From: Kees Cook <keescook@chromium.org>
To: Ingo Molnar <mingo@kernel.org>
Cc: Andrew Morton <akpm@linux-foundation.org>,
Hector Marco-Gisbert <hecmargi@upv.es>,
Marc Gonzalez <marc.w.gonzalez@free.fr>,
Jason Gunthorpe <jgg@mellanox.com>,
Will Deacon <will.deacon@arm.com>, X86 ML <x86@kernel.org>,
Thomas Gleixner <tglx@linutronix.de>,
Andy Lutomirski <luto@amacapital.net>,
Stephen Rothwell <sfr@canb.auug.org.au>,
Catalin Marinas <catalin.marinas@arm.com>,
Mark Rutland <mark.rutland@arm.com>,
Arnd Bergmann <arnd@arndb.de>,
Linux ARM <linux-arm-kernel@lists.infradead.org>,
Kernel Hardening <kernel-hardening@lists.openwall.com>,
LKML <linux-kernel@vger.kernel.org>,
Linus Torvalds <torvalds@linux-foundation.org>,
Borislav Petkov <bp@alien8.de>,
Peter Zijlstra <a.p.zijlstra@chello.nl>
Subject: Re: [PATCH v2] binfmt_elf: Update READ_IMPLIES_EXEC logic for modern CPUs
Date: Thu, 25 Apr 2019 09:51:54 -0700 [thread overview]
Message-ID: <CAGXu5jKWQtmt+tN9rwdCWP=7pL6GYU4DmDW4R7ViQV8r1m1J=g@mail.gmail.com> (raw)
In-Reply-To: <20190425054242.GA7816@gmail.com>
On Wed, Apr 24, 2019 at 10:42 PM Ingo Molnar <mingo@kernel.org> wrote:
> Just to make clear, is the change from the old behavior, in essence:
>
>
> CPU: | lacks NX | has NX, ia32 | has NX, x86_64 |
> ELF: | | | |
> ------------------------------|------------------|------------------|
> missing GNU_STACK | exec-all | exec-all | exec-none |
> - GNU_STACK == RWX | exec-all | exec-all | exec-all |
> + GNU_STACK == RWX | exec-all | exec-stack | exec-stack |
> GNU_STACK == RW | exec-all | exec-none | exec-none |
> [...]
> 'exec-all' : all user mappings are executable
For extreme clarity, this should be:
'exec-all' : all PROT_READ user mappings are executable, except when
backed by files on a noexec-filesystem.
> 'exec-none' : only PROT_EXEC user mappings are executable
> 'exec-stack': only the stack and PROT_EXEC user mappings are executable
Thanks for helping clarify this. I spent last evening trying to figure
out a better way to explain/illustrate this series; my prior patch
combines too many things into a single change. One thing I noticed is
the "lacks NX" column is wrong: for "lack NX", our current state is
"don't care". If we _add_ RIE for the "lacks NX" case unconditionally,
we may cause unexpected problems[1]. More on this below...

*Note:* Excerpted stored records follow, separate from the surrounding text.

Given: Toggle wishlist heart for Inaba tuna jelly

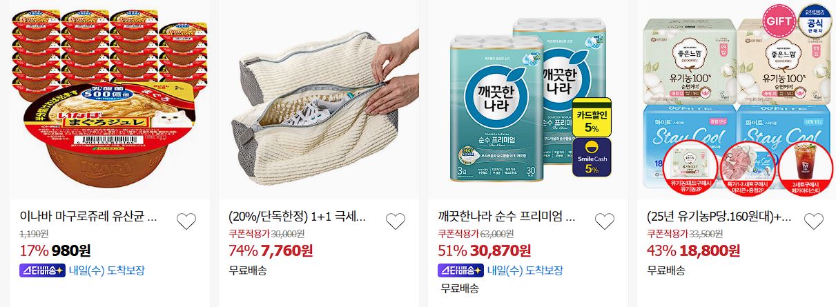Looking at the screenshot, I should (186, 221).
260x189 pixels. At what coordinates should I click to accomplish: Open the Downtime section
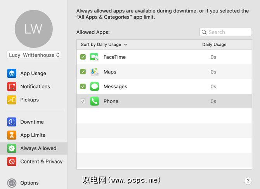click(x=32, y=122)
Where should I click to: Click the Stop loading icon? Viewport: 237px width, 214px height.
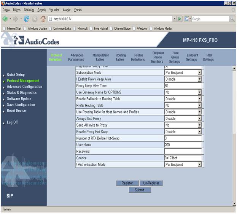[x=35, y=19]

But yes, your above diff for "has NX" is roughly correct. I'll walk
through each piece I'm thinking about. Here is the current state:
CPU: | lacks NX* | has NX, ia32 | has NX, x86_64 |
ELF: | | | |
-------------------------------|------------------|----------------|
missing GNU_STACK | exec-all | exec-all | exec-all |
GNU_STACK == RWX | exec-all | exec-all | exec-all |
GNU_STACK == RW | exec-none | exec-none | exec-none |
*this column has no architecture effect: NX markings are ignored by
hardware, but may have behavioral effects when "wants X" collides with
"cannot be X" constraints in memory permission flags, as in [1].
I want to make three changes, listed in increasing risk levels.
First, I want to split "missing GNU_STACK" and "GNU_STACK == RWX",
which is currently causing expected behavior for driver mmap
regions[1], etc:
CPU: | lacks NX* | has NX, ia32 | has NX, x86_64 |
ELF: | | | |
-------------------------------|------------------|----------------|
missing GNU_STACK | exec-all | exec-all | exec-all |
- GNU_STACK == RWX | exec-all | exec-all | exec-all |
+ GNU_STACK == RWX | exec-stack | exec-stack | exec-stack |
GNU_STACK == RW | exec-none | exec-none | exec-none |
AFAICT, this has the least risk. I'm not aware of any situation where
GNU_STACK==RWX is supposed to mean MORE than that. As Jann researched,
even thread stacks will be treated correctly[2]. The risk would be
discovering some use-case where a program was executing memory that it
had not explicitly marked as executable. For ELFs marked with
GNU_STACK, this seems unlikely (I hope).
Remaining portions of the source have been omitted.